- Task description -
An acceptable answer repeats exactly the line containing "has height=603, width=1487." and all lines that follow it in the listing below, and it includes no pictures.

-=-=-

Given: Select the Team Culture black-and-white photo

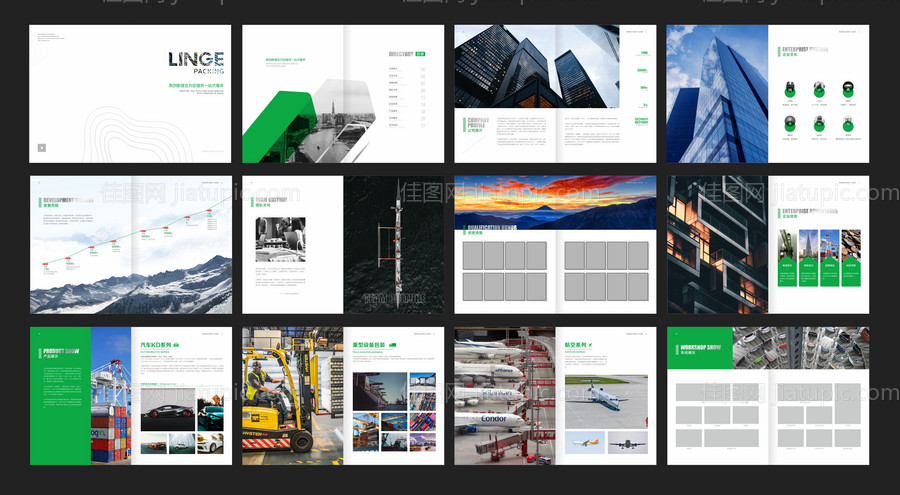Looking at the screenshot, I should [280, 239].
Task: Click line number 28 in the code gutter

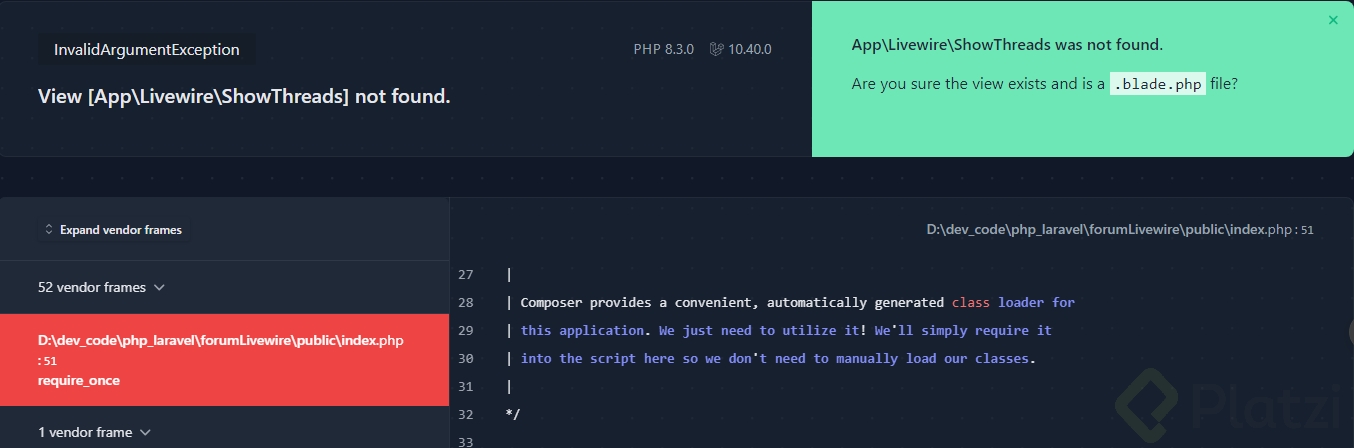Action: click(x=466, y=302)
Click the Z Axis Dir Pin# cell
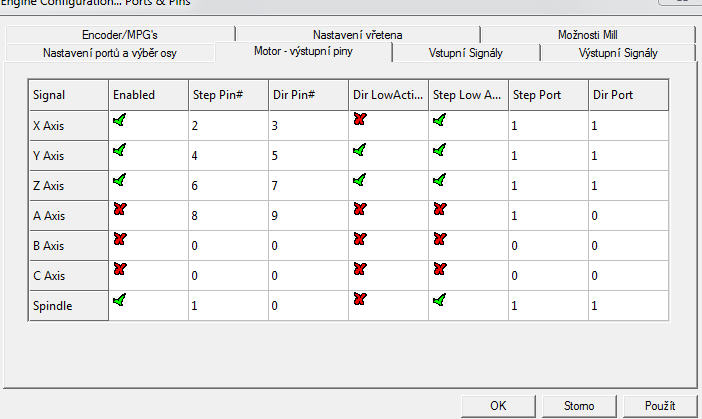 [306, 186]
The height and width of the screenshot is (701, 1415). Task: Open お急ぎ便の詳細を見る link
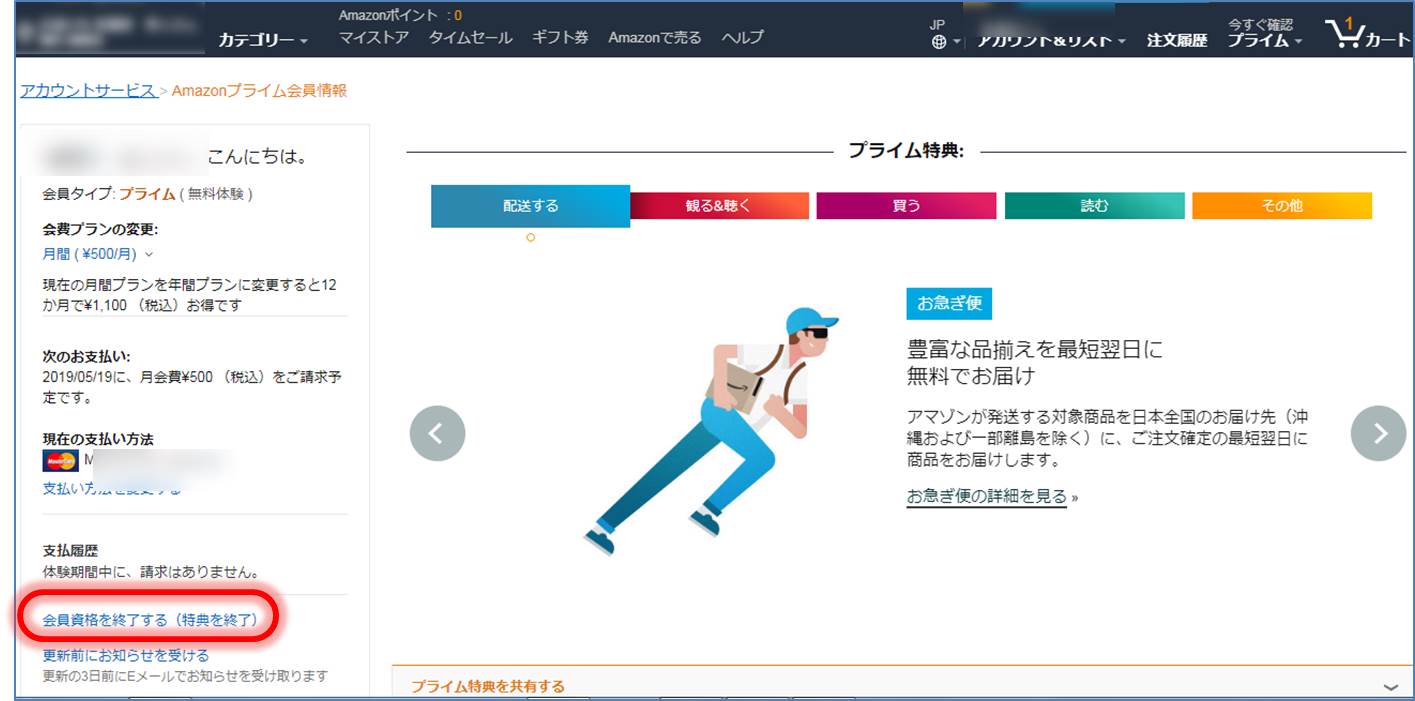tap(987, 496)
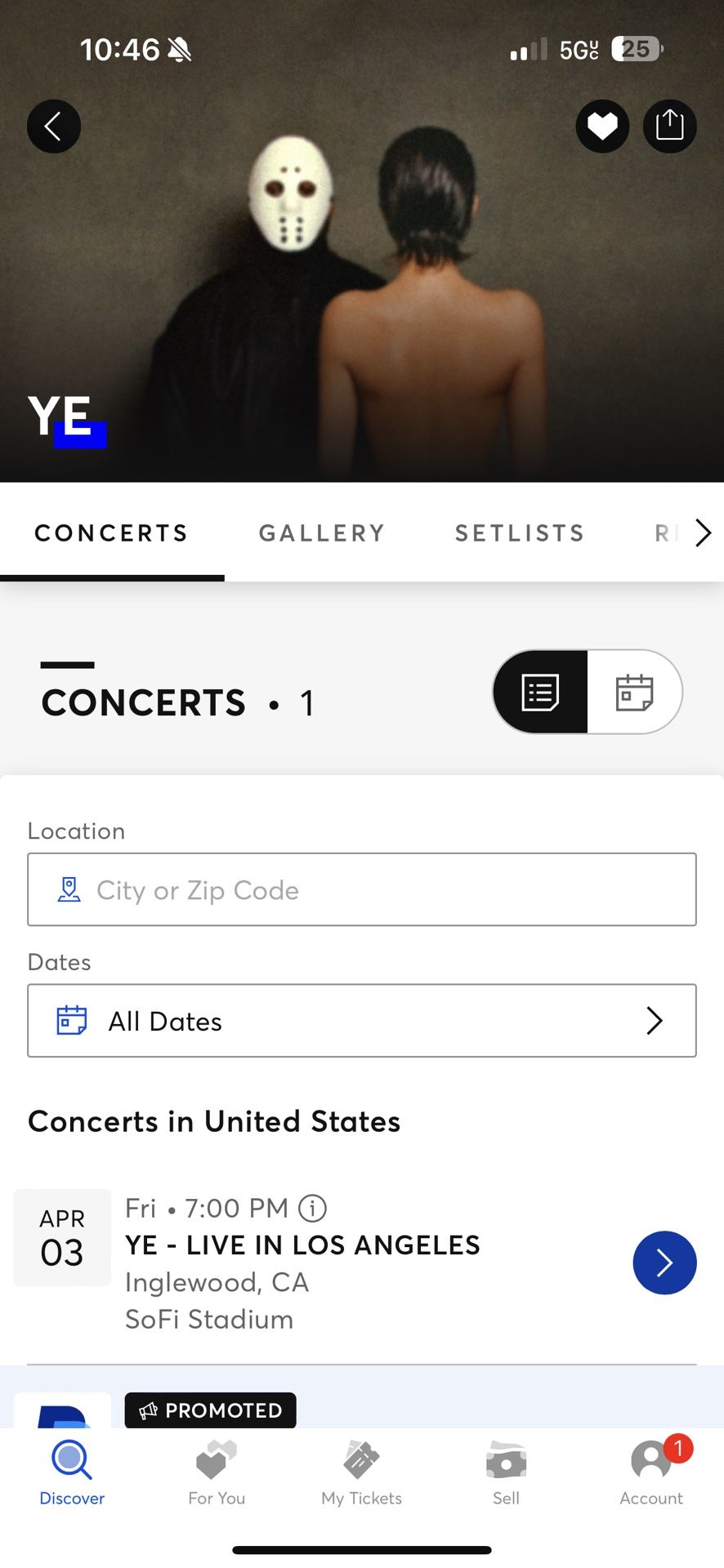This screenshot has width=724, height=1568.
Task: Tap the blue arrow for the Los Angeles concert
Action: 664,1263
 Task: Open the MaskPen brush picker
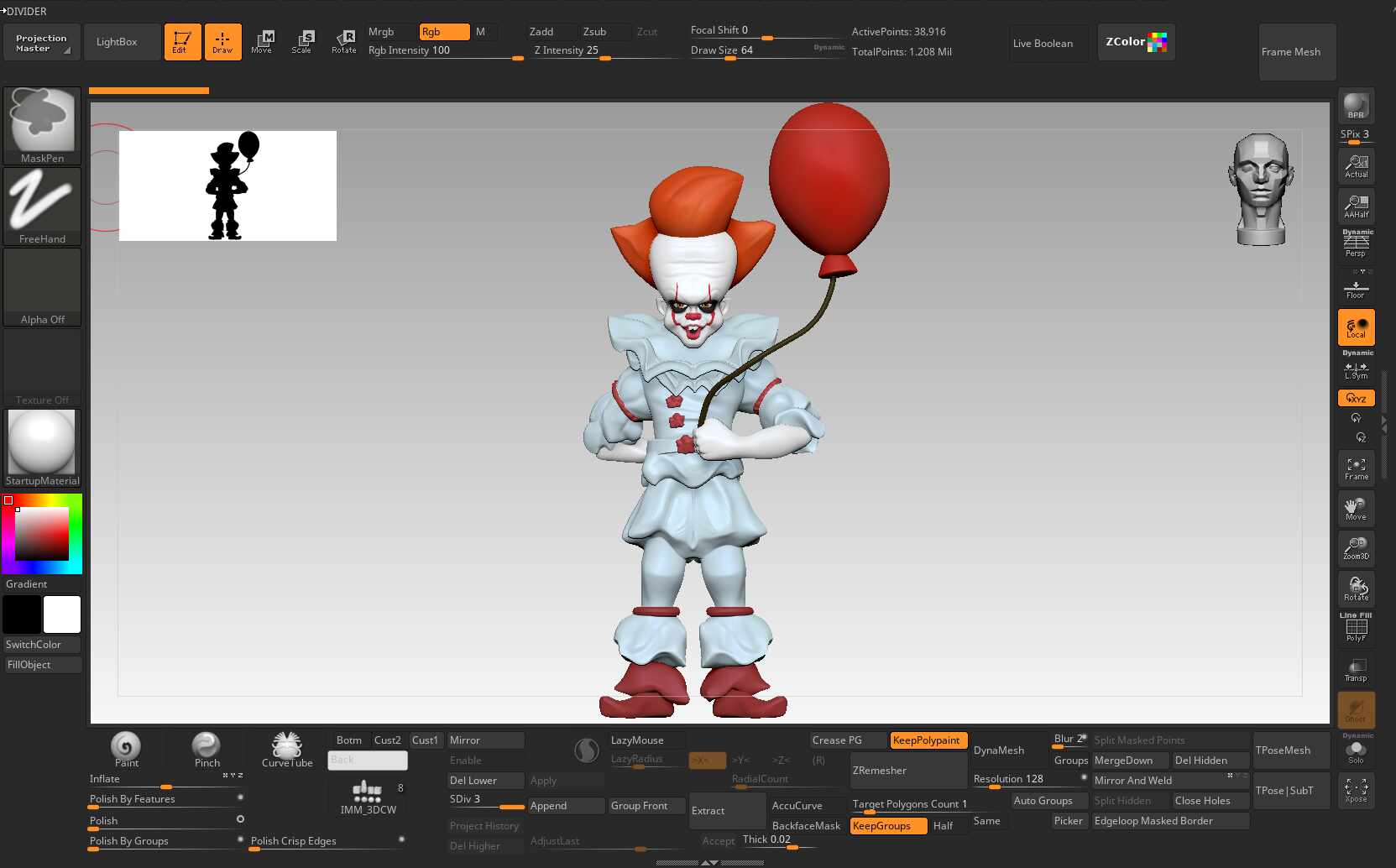[42, 125]
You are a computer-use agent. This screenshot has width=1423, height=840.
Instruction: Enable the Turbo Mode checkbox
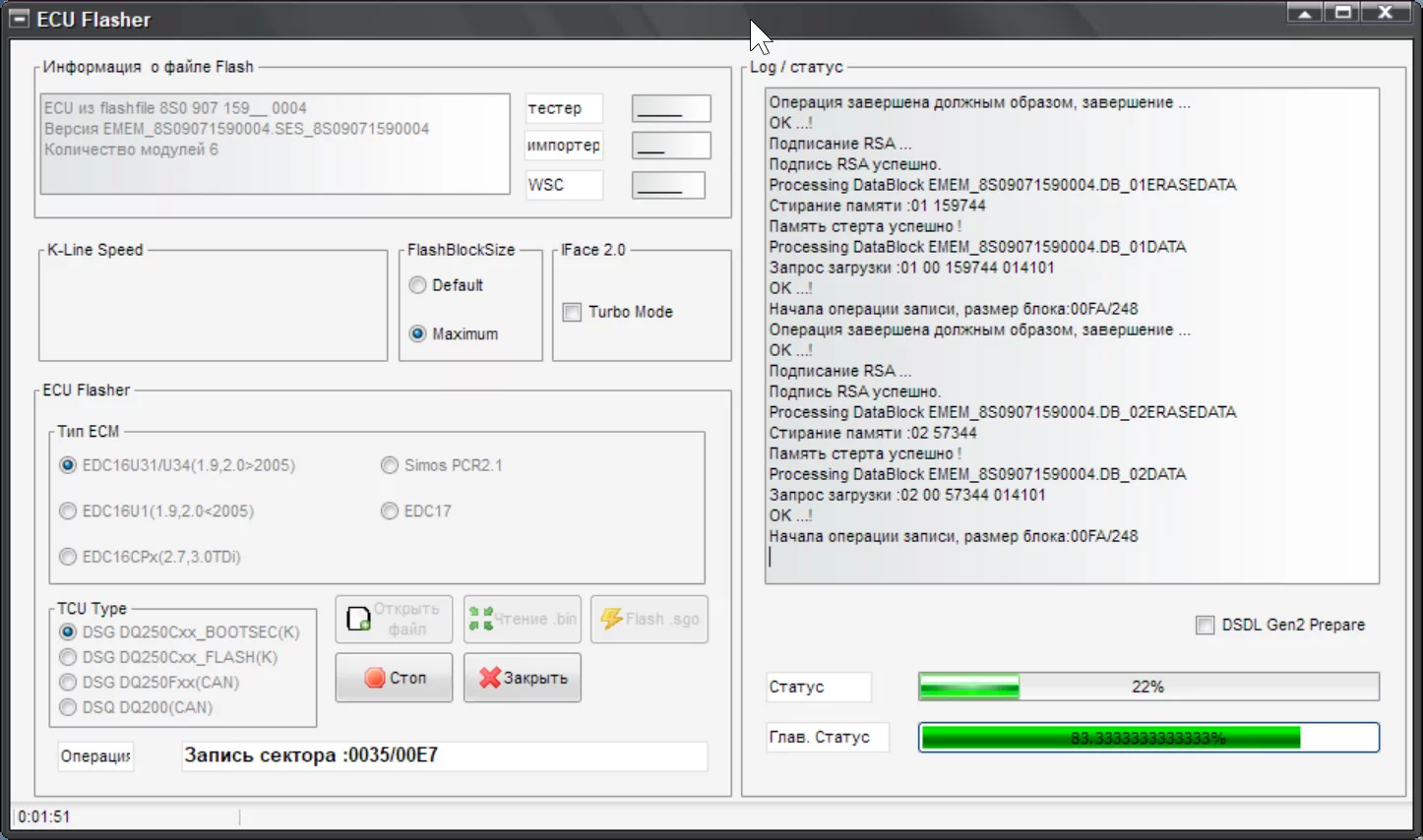pos(571,312)
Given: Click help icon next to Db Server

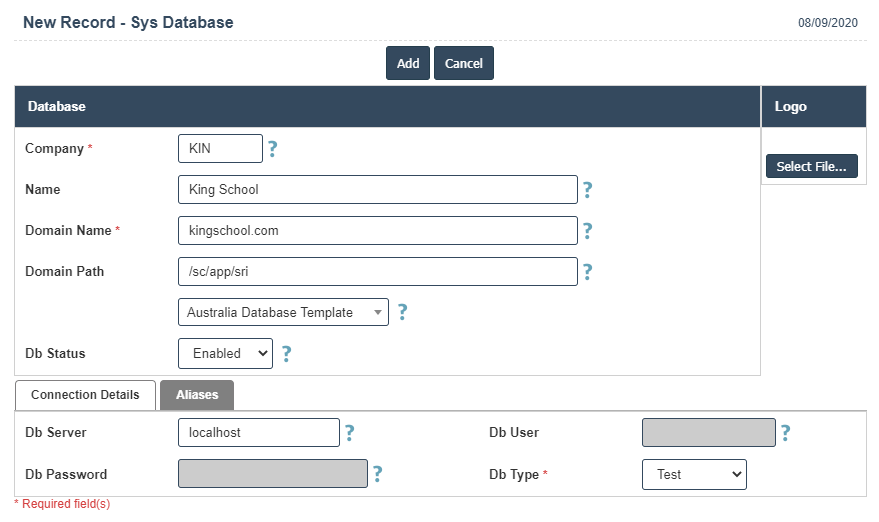Looking at the screenshot, I should click(x=350, y=433).
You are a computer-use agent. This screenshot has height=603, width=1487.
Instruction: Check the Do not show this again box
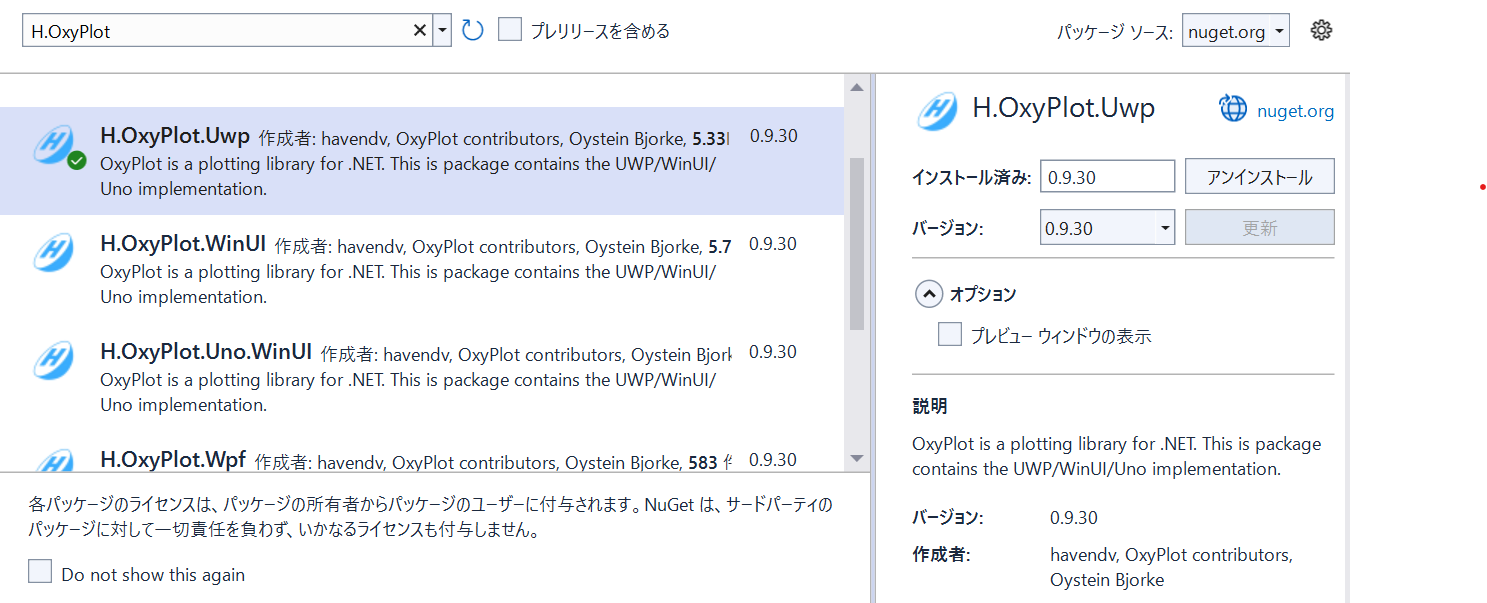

-=-=-

- Written answer -
You are a computer-use agent. This screenshot has height=603, width=1487.
Instruction: Check the Do not show this again box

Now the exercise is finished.